Task directions:
Rewrite the lines below, replacing "computer-use agent" with "desktop assistant" everywhere it occurs and leaving everything else untouched.

Records shown:
★ ★ ★ ★ ★

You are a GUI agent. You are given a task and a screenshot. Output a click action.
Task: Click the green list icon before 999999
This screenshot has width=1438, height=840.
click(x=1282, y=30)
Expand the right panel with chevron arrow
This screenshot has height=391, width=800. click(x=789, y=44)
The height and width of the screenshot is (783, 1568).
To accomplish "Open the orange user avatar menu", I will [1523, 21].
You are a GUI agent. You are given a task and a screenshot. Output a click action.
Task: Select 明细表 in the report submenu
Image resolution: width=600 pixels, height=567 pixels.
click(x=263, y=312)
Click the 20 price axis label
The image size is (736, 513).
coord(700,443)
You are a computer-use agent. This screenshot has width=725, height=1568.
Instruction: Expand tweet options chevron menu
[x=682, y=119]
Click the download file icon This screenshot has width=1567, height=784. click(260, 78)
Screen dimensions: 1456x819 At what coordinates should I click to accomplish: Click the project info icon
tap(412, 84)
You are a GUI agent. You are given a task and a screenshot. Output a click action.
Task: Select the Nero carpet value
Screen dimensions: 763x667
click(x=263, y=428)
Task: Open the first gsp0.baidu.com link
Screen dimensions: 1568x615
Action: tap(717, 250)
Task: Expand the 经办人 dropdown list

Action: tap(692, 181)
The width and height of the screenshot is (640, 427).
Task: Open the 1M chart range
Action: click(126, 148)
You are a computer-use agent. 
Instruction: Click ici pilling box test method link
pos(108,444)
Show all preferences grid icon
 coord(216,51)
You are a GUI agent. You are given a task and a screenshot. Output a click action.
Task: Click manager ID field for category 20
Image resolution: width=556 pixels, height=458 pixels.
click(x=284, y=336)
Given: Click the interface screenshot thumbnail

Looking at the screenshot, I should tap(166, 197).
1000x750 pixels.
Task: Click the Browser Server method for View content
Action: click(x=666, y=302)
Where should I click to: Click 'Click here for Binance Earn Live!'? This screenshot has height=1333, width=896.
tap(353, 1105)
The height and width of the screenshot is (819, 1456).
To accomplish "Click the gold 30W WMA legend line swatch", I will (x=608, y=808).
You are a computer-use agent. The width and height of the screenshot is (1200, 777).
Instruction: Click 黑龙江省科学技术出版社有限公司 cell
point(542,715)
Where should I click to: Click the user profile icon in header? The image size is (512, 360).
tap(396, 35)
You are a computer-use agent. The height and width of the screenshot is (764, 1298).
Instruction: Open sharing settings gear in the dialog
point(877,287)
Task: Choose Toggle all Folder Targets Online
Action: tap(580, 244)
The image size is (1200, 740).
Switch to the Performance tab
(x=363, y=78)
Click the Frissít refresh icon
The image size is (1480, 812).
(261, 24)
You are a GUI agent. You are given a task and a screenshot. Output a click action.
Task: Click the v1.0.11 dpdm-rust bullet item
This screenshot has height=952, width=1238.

★ ★ ★ ★ ★

Exercise result:
You are a GUI agent. You are given a task and a screenshot. Output a click action.
Task: Click the green list icon before 999999
This screenshot has width=1438, height=840.
click(x=1282, y=30)
Expand the right panel with chevron arrow
This screenshot has height=391, width=800. click(x=789, y=44)
The height and width of the screenshot is (783, 1568).
To accomplish "Open the orange user avatar menu", I will [1523, 21].
You are a GUI agent. You are given a task and a screenshot. Output a click action.
Task: Select 明细表 in the report submenu
Image resolution: width=600 pixels, height=567 pixels.
click(x=263, y=312)
Click the 20 price axis label
The image size is (736, 513).
coord(700,443)
You are a desktop assistant. This screenshot has width=725, height=1568.
Instruction: Expand tweet options chevron menu
[x=682, y=119]
Click the download file icon This screenshot has width=1567, height=784. click(260, 78)
Screen dimensions: 1456x819 At what coordinates should I click to accomplish: Click the project info icon
tap(412, 84)
You are a GUI agent. You are given a task and a screenshot. Output a click action.
Task: Select the Nero carpet value
Screen dimensions: 763x667
click(x=263, y=428)
Task: Open the first gsp0.baidu.com link
Screen dimensions: 1568x615
Action: tap(717, 250)
Task: Expand the 经办人 dropdown list

Action: tap(692, 181)
The width and height of the screenshot is (640, 427).
Task: Open the 1M chart range
Action: click(126, 148)
You are a desktop assistant. 
Instruction: Click ici pilling box test method link
pos(108,444)
Show all preferences grid icon
 coord(216,51)
You are a GUI agent. You are given a task and a screenshot. Output a click action.
Task: Click manager ID field for category 20
Image resolution: width=556 pixels, height=458 pixels.
click(x=284, y=336)
Given: Click the interface screenshot thumbnail

Looking at the screenshot, I should tap(166, 197).
1000x750 pixels.
Task: Click the Browser Server method for View content
Action: click(x=666, y=302)
Where should I click to: Click 'Click here for Binance Earn Live!'? This screenshot has height=1333, width=896.
tap(353, 1105)
The height and width of the screenshot is (819, 1456).
To accomplish "Click the gold 30W WMA legend line swatch", I will (x=608, y=808).
You are a desktop assistant. The width and height of the screenshot is (1200, 777).
Instruction: Click 黑龙江省科学技术出版社有限公司 cell
point(542,715)
Where should I click to: Click the user profile icon in header? The image size is (512, 360).
tap(396, 35)
You are a desktop assistant. The height and width of the screenshot is (764, 1298).
Instruction: Open sharing settings gear in the dialog
point(877,287)
Task: Choose Toggle all Folder Targets Online
Action: tap(580, 244)
The image size is (1200, 740).
Switch to the Performance tab
(x=363, y=78)
Click the Frissít refresh icon
The image size is (1480, 812).
(261, 24)
You are a GUI agent. You are given a task and a screenshot. Output a click action.
Task: Click the v1.0.11 dpdm-rust bullet item
This screenshot has height=952, width=1238.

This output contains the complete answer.